The authors of the report used a combination of data sources including hospital-based studies, police records and other health datasets to uncover the full extent of the problem, since there are significant lacunae in police and government literature. They computed age—sex-specific fire-related mortality fractions nationally using a death registration system based on medically certified causes of death in urban areas and a verbal autopsy based sample survey for rural populations. They combined this with all-cause mortality estimates based on the sample registration system and the population census.  The data was then adjusted to include ill-defined injury categories that might contain misclassified fire-related deaths, and estimated the proportion of suicides due to self-immolation when deaths were reported by external causes.

Results

Young Indian women are more than three times as likely as young men to be killed by firel. The victims were mainly 15 to 34 years old. The study found that out of the 163, 000 fire-related deaths in 2001 (6 times higher than those in police records), 106, 000 (or 65%) were women.

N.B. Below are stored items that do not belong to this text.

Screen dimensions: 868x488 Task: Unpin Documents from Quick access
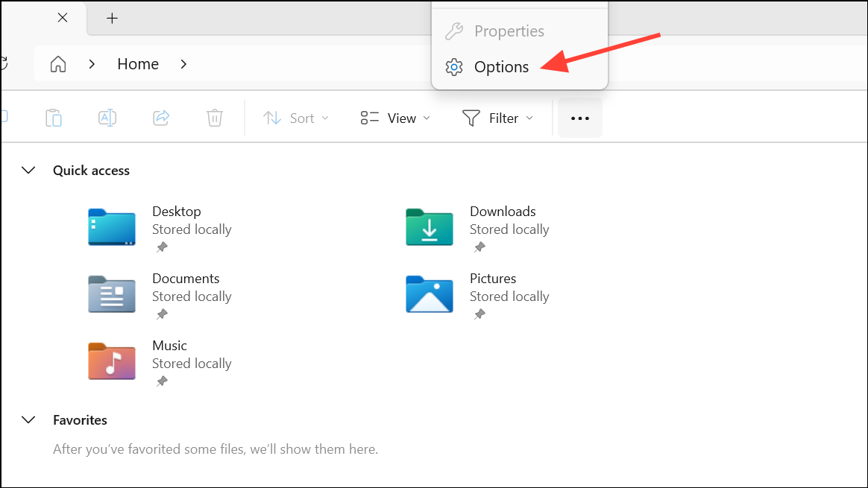coord(161,314)
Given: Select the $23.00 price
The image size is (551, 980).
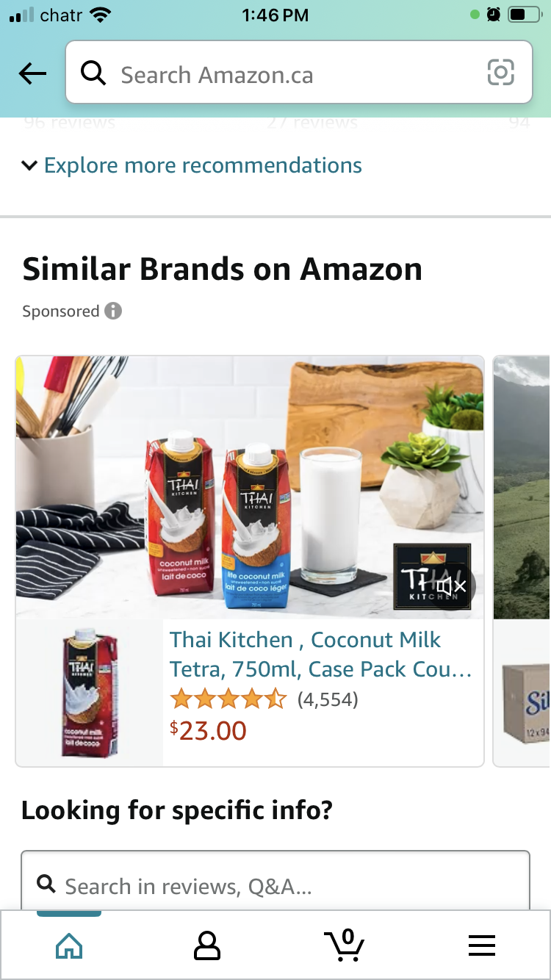Looking at the screenshot, I should [209, 730].
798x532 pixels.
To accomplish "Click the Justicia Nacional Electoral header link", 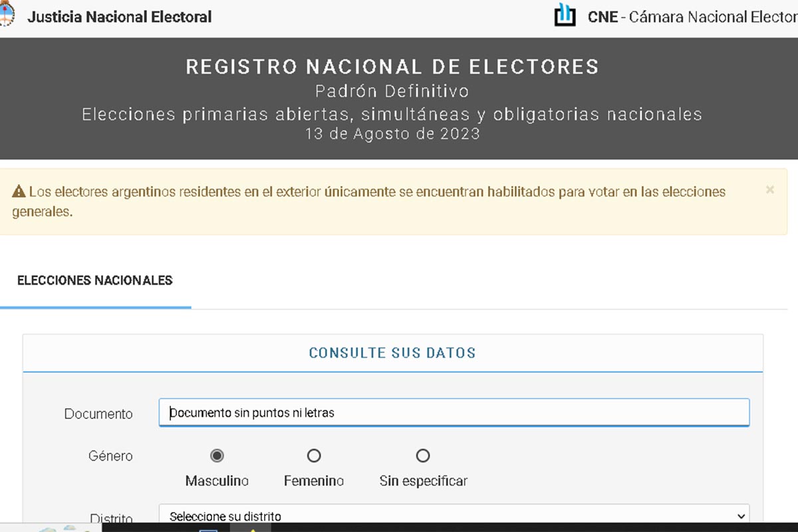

"The high frequency of fire-related deaths in young women suggests that these deaths share common causes, including kitchen accidents, self-immolation, and different forms of domestic violence. Identification of populations at risk and description of structural determinants from existing data sources are urgently needed so that interventions can be rapidly implemented."

Domestic Violence

Domestic violence is a serious problem in India. Often, in disputes over dowries, women are doused with gasoline and set ablaze, and their deaths are reported as kitchen accidents. Women's rights campaigners have lamented on the passive and inactive response of authorities to the problem. Interviewed by the New York Times,  Indira Jaising, director of the Women’s Rights Initiative of the Lawyers Collective in New Delhi, said the authorities paid the issue nothing more than lip service.

“Once the death takes place they are willing to investigate, but by then it’s too late,” she said. “When women go to them with complaints when they’re alive, those complaints should be taken seriously.”